Task prompt:
Search the listing below for the word "Open" and copy each line that holds it.

###

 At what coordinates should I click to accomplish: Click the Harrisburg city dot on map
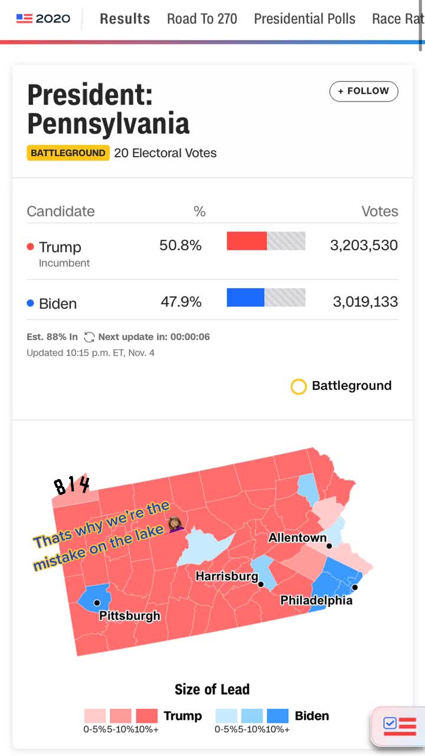(x=261, y=584)
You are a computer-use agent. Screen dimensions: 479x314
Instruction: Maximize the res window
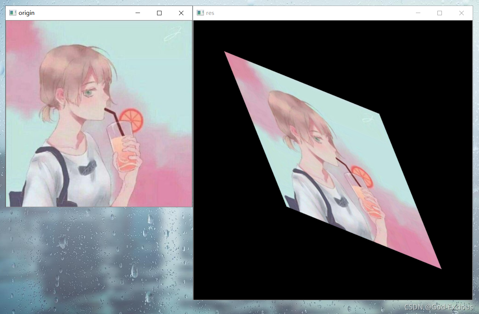(440, 13)
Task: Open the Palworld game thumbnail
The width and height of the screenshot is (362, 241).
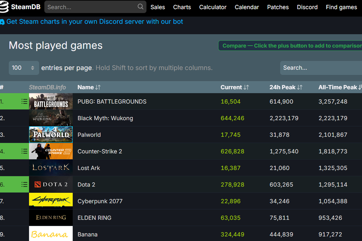Action: 51,135
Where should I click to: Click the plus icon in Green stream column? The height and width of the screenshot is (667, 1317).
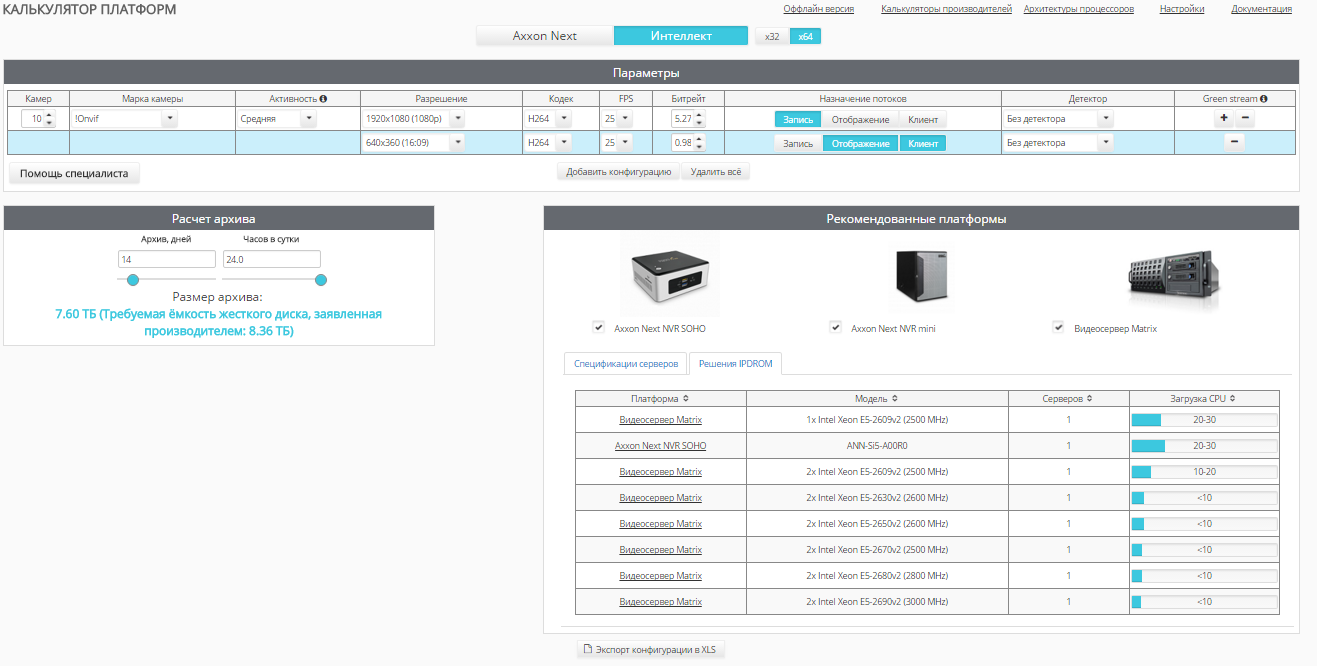click(1223, 118)
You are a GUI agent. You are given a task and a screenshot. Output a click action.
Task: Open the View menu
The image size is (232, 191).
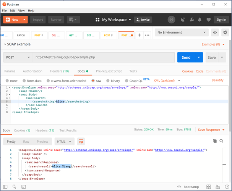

###

Expected answer:
Task: Open the Palworld game thumbnail
Task: Open the View menu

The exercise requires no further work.